La firme de Mountain View n’a jamais caché qu’elle analyse le contenu des messages échangés, en particulier pour proposer des publicités ciblées.

« Nos systèmes automatisés analysent vos contenus (y compris les e-mails) afin de vous proposer des fonctionnalités pertinentes sur les produits, telles que des résultats de recherche personnalisés, des publicités sur mesure et la détection des spams et des logiciels malveillants. Cette analyse a lieu lors de l’envoi, de la réception et du stockage des contenus », explique Google dans ses conditions d’utilisation.

Son directeur juridique, David Drummond, a expliqué au « Telegraph » que Google travaille parfois avec les services de police, particulièrement dans la lutte contre la pédopornographie :
Nous avons toujours soutenu la liberté d’expression, mais il n’y a pas de liberté de parole quand on en vient à des images d’abus sur mineurs. Nous devons travailler tous ensemble pour nous assurer qu’elles ne soient plus disponibles en ligne et que les gens qui partagent ce contenu répugnant soient signalés et poursuivis en justice. »

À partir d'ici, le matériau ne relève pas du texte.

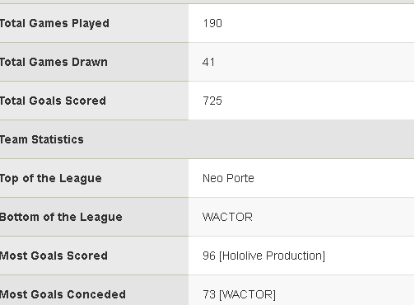The width and height of the screenshot is (415, 305).
Task: Select the Total Games Drawn label
Action: pyautogui.click(x=54, y=62)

David Drummond affirme que Google utilise depuis 2008 une technologie permettant d’identifier les images pédopornographiques, afin de repérer ensuite automatiquement toutes les copies de ces images. En somme, le même système que celui utilisé par YouTube pour déceler les vidéos pirates.

Une pratique illégale en France ?

Au regard de la loi française, Google semble violer l’article L241-1 du Code de la sécurité intérieure :
Le secret des correspondances émises par la voie des communications électroniques est garanti par la loi. Il ne peut être porté atteinte à ce secret que par l’autorité publique, dans les seuls cas de nécessité d’intérêt public prévus par la loi et dans les limites fixées par celle-ci. »

« L’interception d’un message privé, même par un robot, peut suffire à caractériser une violation du secret des correspondances », avait expliqué au « Nouvel Observateur » Me Sabine Lipovetsky, avocate spécialiste des nouvelles technologies. L’accès à des e-mails privés ne peut être justifié que si les autorités en ont fait la demande ou l’ont autorisé, selon l’avocate du cabinet Kahn & Associés.

Ce schéma n’est pas impossible avec Google mais il aurait été négocié avec tous les pays où Gmail est disponible et il n’a pas été rendu public. Dans le cas contraire, Google ne peut accéder à des e-mails privés en toute impunité et il pourrait être passible de poursuites.

Interrogée par « le Nouvel Obs » sur ce scan des messages privés par Google mais aussi par Facebook, la présidente de la Cnil, Isabelle Falque-Pierrotin, a évoqué « un vrai problème » : « Même s’il s’agit d’une analyse contextuelle, ces deux pratiques posent de gros problèmes en matière de vie privée. On pourrait parler d’atteinte. »

En 2010, un internaute américain avait déposé en vain une plainte contre Google pour l’analyse du contenu de ses e-mails échangés via Gmail. A la mi-2012, c’est Facebook qui a été sommé de s’expliquer après avoir dénoncé un Américain qui avait donné rendez-vous à une fillette de 13 ans.

Le service Gmail compte plus de 400 millions d’utilisateurs dans le monde.